-------- STORED RECORDS

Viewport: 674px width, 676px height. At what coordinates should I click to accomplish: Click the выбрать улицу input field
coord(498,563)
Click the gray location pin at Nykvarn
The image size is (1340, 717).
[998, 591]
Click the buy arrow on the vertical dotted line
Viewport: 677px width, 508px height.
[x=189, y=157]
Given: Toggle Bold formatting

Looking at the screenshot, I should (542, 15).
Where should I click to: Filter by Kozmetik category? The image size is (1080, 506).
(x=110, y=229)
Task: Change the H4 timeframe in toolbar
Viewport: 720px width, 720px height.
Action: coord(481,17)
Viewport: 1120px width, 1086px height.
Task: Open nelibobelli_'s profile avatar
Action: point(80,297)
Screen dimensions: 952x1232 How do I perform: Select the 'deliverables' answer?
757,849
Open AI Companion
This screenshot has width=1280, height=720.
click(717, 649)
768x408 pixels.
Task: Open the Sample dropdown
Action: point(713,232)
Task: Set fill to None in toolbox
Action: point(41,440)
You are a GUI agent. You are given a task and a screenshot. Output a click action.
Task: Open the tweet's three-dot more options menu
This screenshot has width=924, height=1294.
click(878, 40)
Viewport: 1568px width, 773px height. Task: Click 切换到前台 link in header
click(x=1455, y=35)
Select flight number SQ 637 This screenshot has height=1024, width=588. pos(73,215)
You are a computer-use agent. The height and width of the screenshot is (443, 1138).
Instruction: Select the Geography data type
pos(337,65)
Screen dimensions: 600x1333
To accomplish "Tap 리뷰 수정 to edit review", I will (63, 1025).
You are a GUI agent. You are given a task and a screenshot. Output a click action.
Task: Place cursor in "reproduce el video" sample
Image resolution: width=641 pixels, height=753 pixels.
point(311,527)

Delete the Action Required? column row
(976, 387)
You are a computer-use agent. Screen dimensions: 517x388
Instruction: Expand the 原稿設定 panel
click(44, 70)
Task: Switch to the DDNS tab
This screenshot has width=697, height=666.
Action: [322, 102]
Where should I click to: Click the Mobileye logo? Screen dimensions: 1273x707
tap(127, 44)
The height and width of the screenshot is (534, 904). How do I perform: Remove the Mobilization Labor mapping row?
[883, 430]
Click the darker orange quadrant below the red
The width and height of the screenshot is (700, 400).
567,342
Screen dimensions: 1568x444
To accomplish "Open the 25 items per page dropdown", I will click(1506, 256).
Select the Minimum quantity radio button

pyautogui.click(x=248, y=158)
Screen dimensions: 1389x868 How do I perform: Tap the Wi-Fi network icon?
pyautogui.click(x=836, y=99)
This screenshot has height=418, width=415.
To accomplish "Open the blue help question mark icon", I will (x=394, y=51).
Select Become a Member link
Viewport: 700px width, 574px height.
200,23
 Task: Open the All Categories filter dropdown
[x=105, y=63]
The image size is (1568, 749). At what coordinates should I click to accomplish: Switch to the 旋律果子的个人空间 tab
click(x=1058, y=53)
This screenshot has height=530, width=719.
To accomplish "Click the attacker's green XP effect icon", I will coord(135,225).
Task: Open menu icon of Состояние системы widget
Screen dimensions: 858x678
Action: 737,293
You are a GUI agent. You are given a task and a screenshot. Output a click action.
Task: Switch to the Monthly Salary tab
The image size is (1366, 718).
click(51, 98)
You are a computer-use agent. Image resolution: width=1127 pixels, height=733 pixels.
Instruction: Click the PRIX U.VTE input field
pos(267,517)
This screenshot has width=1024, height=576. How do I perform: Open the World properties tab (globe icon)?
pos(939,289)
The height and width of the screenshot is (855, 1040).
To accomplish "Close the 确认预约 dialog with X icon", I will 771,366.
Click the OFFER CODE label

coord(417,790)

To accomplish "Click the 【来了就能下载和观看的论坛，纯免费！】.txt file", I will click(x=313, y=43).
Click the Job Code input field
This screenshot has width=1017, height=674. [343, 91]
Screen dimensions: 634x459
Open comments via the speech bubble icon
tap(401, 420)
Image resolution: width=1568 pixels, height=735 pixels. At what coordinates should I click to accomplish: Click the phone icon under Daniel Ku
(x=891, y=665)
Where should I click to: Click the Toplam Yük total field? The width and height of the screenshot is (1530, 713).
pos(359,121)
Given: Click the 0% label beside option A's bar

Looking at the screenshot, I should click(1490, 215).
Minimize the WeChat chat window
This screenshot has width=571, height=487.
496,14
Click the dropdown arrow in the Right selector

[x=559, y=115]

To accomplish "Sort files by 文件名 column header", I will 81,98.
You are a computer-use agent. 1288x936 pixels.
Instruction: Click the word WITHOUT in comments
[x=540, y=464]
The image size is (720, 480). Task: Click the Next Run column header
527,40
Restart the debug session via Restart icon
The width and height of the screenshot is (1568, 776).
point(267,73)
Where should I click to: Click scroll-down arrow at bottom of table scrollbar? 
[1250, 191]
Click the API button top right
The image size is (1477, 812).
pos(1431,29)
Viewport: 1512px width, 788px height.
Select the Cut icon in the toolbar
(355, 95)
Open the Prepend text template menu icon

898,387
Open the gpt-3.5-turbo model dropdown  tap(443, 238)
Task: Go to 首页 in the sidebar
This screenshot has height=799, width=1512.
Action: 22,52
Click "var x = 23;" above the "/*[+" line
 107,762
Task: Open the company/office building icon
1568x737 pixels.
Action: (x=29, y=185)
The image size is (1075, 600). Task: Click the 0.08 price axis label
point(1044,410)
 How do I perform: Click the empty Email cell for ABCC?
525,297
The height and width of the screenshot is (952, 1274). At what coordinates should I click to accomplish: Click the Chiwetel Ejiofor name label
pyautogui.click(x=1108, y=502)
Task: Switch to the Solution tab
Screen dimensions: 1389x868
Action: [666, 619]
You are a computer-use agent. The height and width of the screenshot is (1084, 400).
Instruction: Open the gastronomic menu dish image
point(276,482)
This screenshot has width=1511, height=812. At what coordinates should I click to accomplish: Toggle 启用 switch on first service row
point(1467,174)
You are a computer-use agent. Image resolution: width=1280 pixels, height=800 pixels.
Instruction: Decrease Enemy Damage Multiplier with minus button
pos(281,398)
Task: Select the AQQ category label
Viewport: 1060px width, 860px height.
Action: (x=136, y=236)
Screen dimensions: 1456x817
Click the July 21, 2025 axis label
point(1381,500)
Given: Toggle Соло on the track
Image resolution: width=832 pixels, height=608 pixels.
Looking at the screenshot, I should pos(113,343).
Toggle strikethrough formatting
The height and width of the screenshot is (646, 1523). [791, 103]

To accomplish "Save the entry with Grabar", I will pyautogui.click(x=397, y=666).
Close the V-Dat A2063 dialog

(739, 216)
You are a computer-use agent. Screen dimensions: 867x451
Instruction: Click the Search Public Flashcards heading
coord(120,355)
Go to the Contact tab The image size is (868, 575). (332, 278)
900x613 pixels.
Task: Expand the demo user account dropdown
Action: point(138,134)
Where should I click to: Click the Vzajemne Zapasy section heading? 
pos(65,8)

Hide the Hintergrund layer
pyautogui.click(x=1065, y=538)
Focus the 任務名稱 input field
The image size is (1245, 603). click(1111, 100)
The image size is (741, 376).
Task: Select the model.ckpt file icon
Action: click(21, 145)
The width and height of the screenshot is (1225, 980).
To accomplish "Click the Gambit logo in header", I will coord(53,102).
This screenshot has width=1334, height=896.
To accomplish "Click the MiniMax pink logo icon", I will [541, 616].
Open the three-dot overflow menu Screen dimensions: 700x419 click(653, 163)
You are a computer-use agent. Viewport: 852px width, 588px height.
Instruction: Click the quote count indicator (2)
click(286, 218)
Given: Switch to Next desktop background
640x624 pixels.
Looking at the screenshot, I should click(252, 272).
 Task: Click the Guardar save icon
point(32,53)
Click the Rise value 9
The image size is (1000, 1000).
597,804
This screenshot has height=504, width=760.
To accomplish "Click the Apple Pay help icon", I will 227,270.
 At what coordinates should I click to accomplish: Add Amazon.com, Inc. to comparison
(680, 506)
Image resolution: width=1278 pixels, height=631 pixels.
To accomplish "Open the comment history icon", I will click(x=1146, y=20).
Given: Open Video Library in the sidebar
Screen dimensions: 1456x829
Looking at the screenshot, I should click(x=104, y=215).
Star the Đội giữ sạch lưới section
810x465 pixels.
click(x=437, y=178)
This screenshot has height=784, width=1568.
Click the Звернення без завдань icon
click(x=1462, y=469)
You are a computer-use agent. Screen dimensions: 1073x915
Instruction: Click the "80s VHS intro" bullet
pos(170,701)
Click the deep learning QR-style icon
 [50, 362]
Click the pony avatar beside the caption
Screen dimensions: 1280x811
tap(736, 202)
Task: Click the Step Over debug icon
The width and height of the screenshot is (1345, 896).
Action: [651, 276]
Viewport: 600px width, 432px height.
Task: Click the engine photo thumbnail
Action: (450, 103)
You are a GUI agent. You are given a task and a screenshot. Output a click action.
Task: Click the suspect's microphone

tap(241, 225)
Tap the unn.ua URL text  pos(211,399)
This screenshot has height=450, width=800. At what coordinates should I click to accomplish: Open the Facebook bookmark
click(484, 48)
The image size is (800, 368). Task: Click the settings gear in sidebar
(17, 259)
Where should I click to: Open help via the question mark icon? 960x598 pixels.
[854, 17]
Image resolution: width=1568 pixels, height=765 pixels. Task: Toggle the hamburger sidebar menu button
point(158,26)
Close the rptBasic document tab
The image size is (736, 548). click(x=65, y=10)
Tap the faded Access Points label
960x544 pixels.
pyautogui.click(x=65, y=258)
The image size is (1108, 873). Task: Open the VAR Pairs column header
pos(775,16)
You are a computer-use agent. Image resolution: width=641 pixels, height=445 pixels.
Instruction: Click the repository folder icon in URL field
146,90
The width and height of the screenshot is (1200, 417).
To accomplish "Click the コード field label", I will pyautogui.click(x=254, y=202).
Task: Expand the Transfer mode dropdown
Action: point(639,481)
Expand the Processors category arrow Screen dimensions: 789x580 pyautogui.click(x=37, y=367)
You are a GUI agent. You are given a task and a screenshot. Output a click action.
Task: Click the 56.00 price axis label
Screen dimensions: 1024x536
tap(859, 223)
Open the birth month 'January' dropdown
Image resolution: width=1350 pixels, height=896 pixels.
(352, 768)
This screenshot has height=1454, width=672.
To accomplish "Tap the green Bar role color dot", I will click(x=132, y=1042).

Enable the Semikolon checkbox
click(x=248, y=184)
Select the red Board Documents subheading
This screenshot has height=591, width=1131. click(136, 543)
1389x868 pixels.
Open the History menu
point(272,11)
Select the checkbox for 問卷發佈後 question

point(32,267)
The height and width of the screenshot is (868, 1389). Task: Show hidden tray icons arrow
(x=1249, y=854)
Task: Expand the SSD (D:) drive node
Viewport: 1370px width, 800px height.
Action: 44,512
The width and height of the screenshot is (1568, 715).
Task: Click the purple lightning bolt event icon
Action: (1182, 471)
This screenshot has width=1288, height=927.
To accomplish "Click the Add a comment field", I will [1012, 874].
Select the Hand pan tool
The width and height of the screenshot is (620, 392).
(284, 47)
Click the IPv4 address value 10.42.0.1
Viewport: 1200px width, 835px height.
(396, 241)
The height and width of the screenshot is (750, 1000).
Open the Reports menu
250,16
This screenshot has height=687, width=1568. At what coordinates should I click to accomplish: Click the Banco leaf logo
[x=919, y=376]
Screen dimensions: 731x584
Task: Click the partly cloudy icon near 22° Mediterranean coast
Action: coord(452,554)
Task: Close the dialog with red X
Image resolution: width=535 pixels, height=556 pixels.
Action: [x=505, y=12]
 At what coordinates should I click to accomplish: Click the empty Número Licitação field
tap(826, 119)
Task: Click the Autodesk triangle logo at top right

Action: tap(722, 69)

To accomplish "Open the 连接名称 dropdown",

----------------

▶ EXERCISE PROMPT:
Rewrite the lines starting at the one containing "Open the gpt-3.5-turbo" and ending at the one containing "The height and width of the screenshot is (646, 1523).", replacing "computer-use agent" with "screen assistant" and leaving everything else as it is.

▶ COMPLETE ANSWER:
Open the gpt-3.5-turbo model dropdown  tap(443, 238)
Task: Go to 首页 in the sidebar
This screenshot has height=799, width=1512.
Action: 22,52
Click "var x = 23;" above the "/*[+" line
 107,762
Task: Open the company/office building icon
1568x737 pixels.
Action: (x=29, y=185)
The image size is (1075, 600). Task: Click the 0.08 price axis label
point(1044,410)
 How do I perform: Click the empty Email cell for ABCC?
525,297
The height and width of the screenshot is (952, 1274). At what coordinates should I click to accomplish: Click the Chiwetel Ejiofor name label
pyautogui.click(x=1108, y=502)
Task: Switch to the Solution tab
Screen dimensions: 1389x868
Action: [666, 619]
You are a screen assistant. The height and width of the screenshot is (1084, 400).
Instruction: Open the gastronomic menu dish image
point(276,482)
This screenshot has width=1511, height=812. At what coordinates should I click to accomplish: Toggle 启用 switch on first service row
point(1467,174)
You are a screen assistant. Image resolution: width=1280 pixels, height=800 pixels.
Instruction: Decrease Enemy Damage Multiplier with minus button
pos(281,398)
Task: Select the AQQ category label
Viewport: 1060px width, 860px height.
Action: (x=136, y=236)
Screen dimensions: 1456x817
Click the July 21, 2025 axis label
point(1381,500)
Given: Toggle Соло on the track
Image resolution: width=832 pixels, height=608 pixels.
Looking at the screenshot, I should pos(113,343).
Toggle strikethrough formatting
The height and width of the screenshot is (646, 1523). [791, 103]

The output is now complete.